▶ _Sección del documento_:
.....
El Desierto de la Tatacoa, lugar icónico en el interior de Colombia al sur de las áreas cafeteras, supone un cambio completo de paisaje dejando atrás las verdes montañas andínas.
Viajando desde Tolima.
Arrancamos desde la cálida localidad de El Espinal (Tolima). Seguimos la llana y recta Ruta 45 hacia el sur hasta llegar al Puente del Río Saldaña, en la localidad homónima, donde me detengo a tomar algunas fotos de su majestuosa estructura herrumbrosa.
Pronto desaparecen las construcciones y comienzan a sucederse vastas extensiones ganaderas y agrícolas interrumpodas por decenas de quebradas (torrentes).
Nos sorprende los centenares de pequeños monumentos funerarios que franquean la carretera. Al parecer se trata de personas que perdieron la vida en la carretera, aunque no deja de resultarnos extraño dado que ni la orografía ni la calidad de la vía parece hacer especialmente peligrosa la zona.
Cada cierto rato paramos a descansar e hidratarnos. La moto marca 40ºC, llegando en ocasiones hasta los 44ºC. No hay apenas poblaciones y el tráfico es muy tranquilo, contrariamente a lo que veníamos encontrando en las jornadas anteriores.
La pista del desierto
Llegamos al primer acceso al desierto, en el camino hacia Pueblo Nuevo. Se trata de una pista descubierta que aprovecha el antiguo puente ferroviario de Las Golondrinas para cruzar sobre el Río Magdalena.
Escásamente 1Km después de tomar el camino, encontramos un pequeño chamizo con un cartel de restaurante en el que una agradable mujer de mediana edad cocina en una barbacoa un pobre puchero de arroz. Aprovechamos su sombra para hacer un descanso, comprar unas botellas de agua y preguntarla sobre el estado de la pista.
Nos comenta que está en buenas condiciones, que no es peligrosa y que nos llevará cerca de 2 horas recorrerla hasta llegar a la Tatacoa. Sin embargo, la conversación continúa y nos comenta que hace un tiempo que viene teniendo miedo en quedarse sola junto a su pequeña. Habla de asaltos en las viviendas de la zona, llevados a cabo por delincuencia común.
.....
▶ _Objetivo 1_: En el relato del viaje al Desierto de la Tatacoa, ¿qué puente aprovecha la pista para cruzar el Río Magdalena?
▶ _Objetivo 2_: Prosiga el relato del viaje al Desierto de la Tatacoa a partir de su última oración.

▶ _Datos almacenados_:
.....
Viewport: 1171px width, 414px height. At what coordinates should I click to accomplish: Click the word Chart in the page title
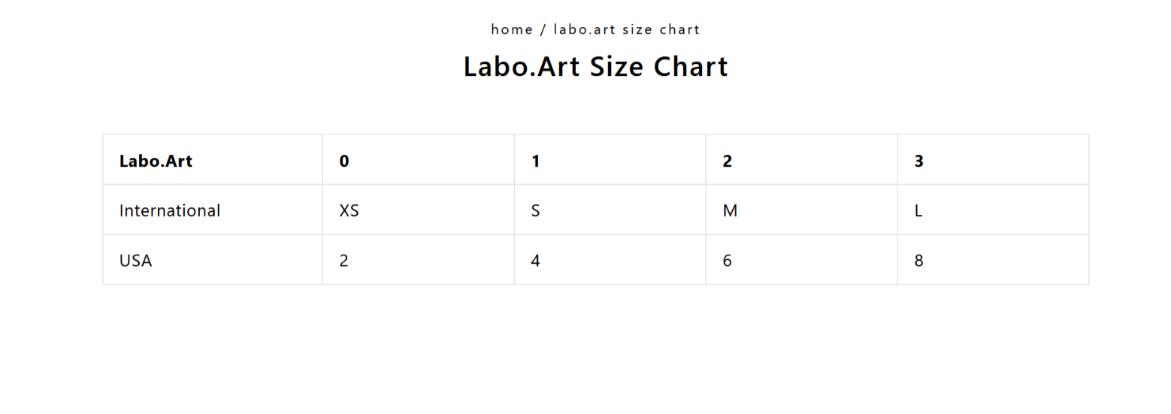click(x=691, y=66)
.....
▶ _Resultado esperado 1_: El antiguo puente ferroviario de Las Golondrinas.

▶ _Resultado esperado 2_:
Decidimos continuar pero una vez recorridos algo más de 7Km no teniendo claro el camino y las indicaciones del GPS, con un calor que nos atormenta, nos damos la vuelta hasta regresar a la carretera para continuar hacia el paso en ferry que se encuentra algunos kilómetros más al sur.
Aipe y el ferry.
Estamos en el Huila. Llegamos a medio día a la localidad de Aipe. El pueblo es animado, de lo más grande de la zona y con comercio. Multitud de niños abarrotan la calle en su salida de las escuelas para almorzar.
Atravesamos la localidad y nos dirigimos hacia la margen del río donde nos indican que se embarca. Tendremos que atravesar, a lo largo de 1km, unos cuantos puentes rudimentarios de madera y chapas del ancho justo de la moto. Algunas pequeñas motocicletas de lugareños se van cruzando frenéticamente en nuestro camino.
Alcanzamos una explanada que desciende pronunciadamente hacia el río donde una barcaza de chapa propulsada por un motor fueraborda nos cruzará a la vecina Villavieja, en la otra márgen del río Magdalena.
Hay mucha gente en las orillas del río. Niños jugando y bañándose, mujeres lavando ropa, pescadores, etcétera. Entre las piedras del cauce se escuchan las risas y el bullicio de la vida que proporciona el Gran Río de la Magdalena, nombre oficial de este enorme cauce.
Villavieja.
Llegamos a la tranquila, aunque más extensa de lo que esperaba, localidad que es puerta de la Tatacoa. Una solitaria placita junto al cementerio con una estatua de una india nos recibe.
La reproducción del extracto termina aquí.